• [WORK REQUEST]:
Exclude the pictures. Transcribe exactly, and only, the lines from the one holding "You are a GUI" to the end of the material below.

• [TASK INPUT]:
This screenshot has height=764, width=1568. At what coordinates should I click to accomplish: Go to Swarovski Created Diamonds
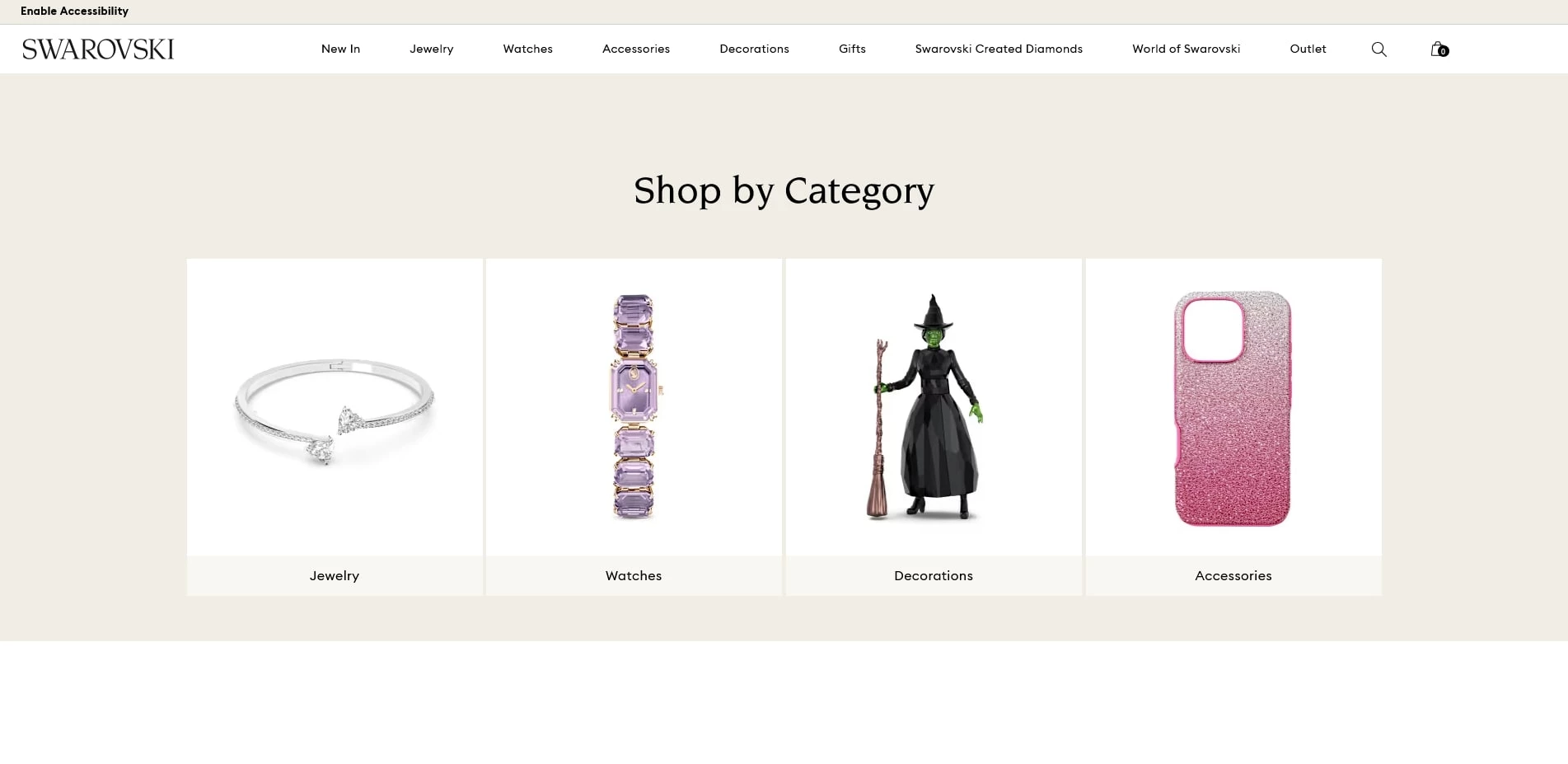pos(999,49)
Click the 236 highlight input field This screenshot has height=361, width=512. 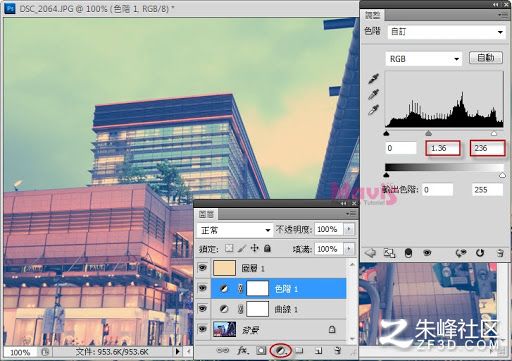coord(488,148)
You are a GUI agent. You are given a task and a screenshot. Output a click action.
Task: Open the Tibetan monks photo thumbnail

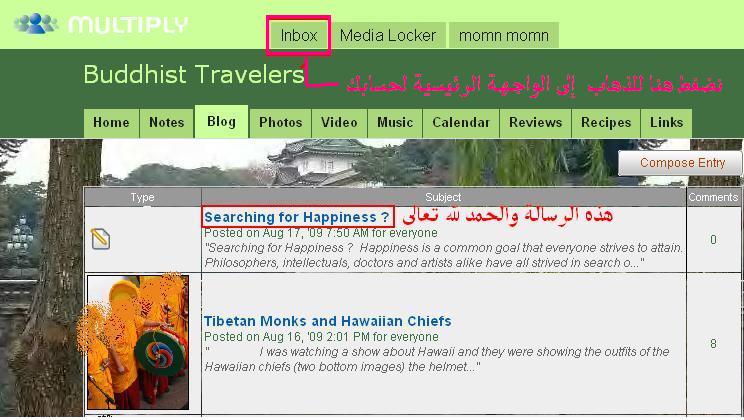pos(138,342)
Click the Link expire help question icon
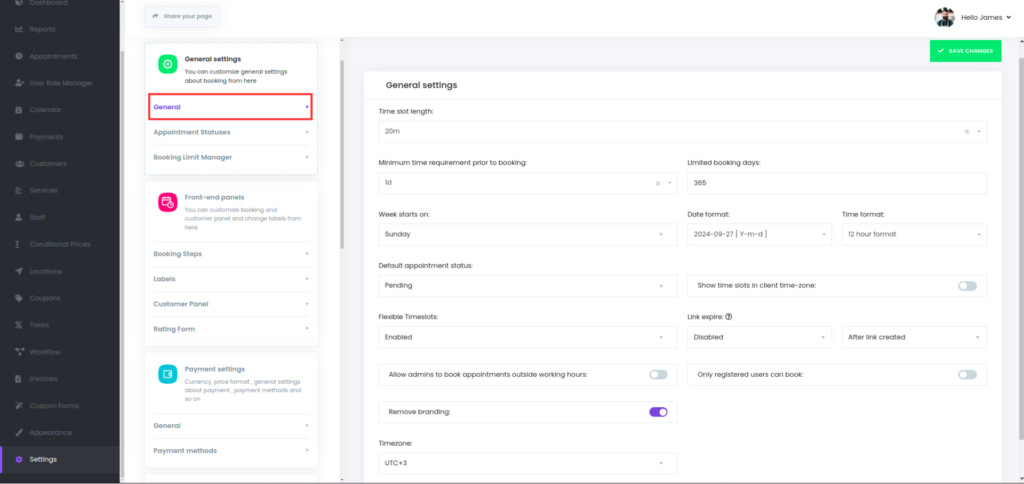 pos(729,317)
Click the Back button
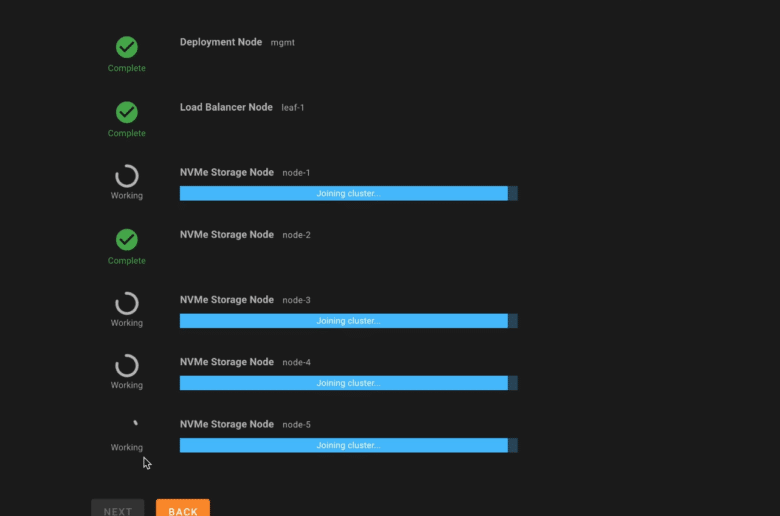The width and height of the screenshot is (780, 516). [x=183, y=509]
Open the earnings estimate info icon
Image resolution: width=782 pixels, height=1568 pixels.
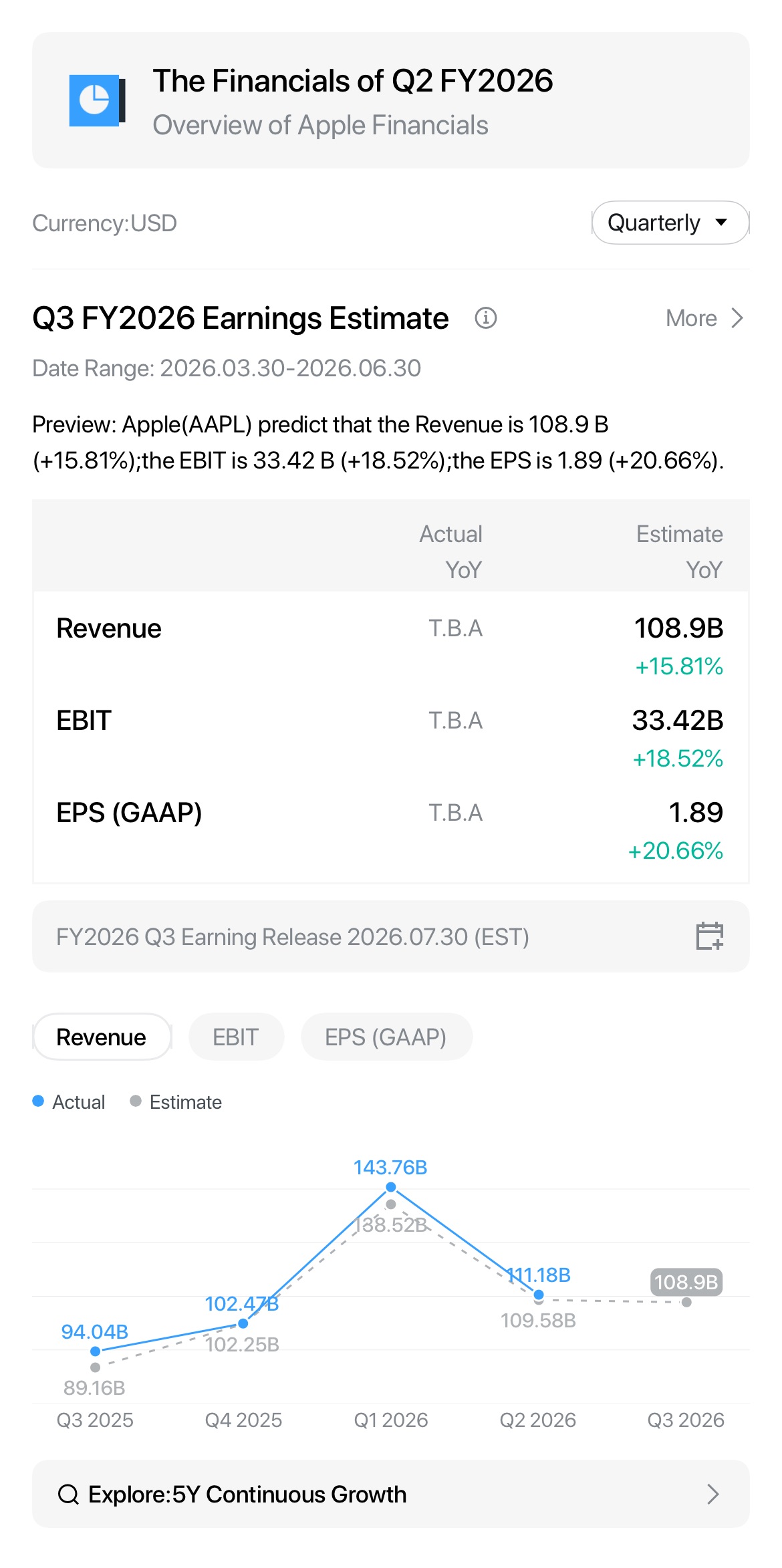point(486,318)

• [RESPONSE AREA]:
You are a GUI agent. You are given a task and a screenshot. Output a click action.
Task: Open the Tibetan monks photo thumbnail

pos(138,342)
Click the Link expire help question icon
 pos(729,317)
Click the Back button
The width and height of the screenshot is (780, 516). [x=183, y=509]
Open the earnings estimate info icon
Image resolution: width=782 pixels, height=1568 pixels.
point(486,318)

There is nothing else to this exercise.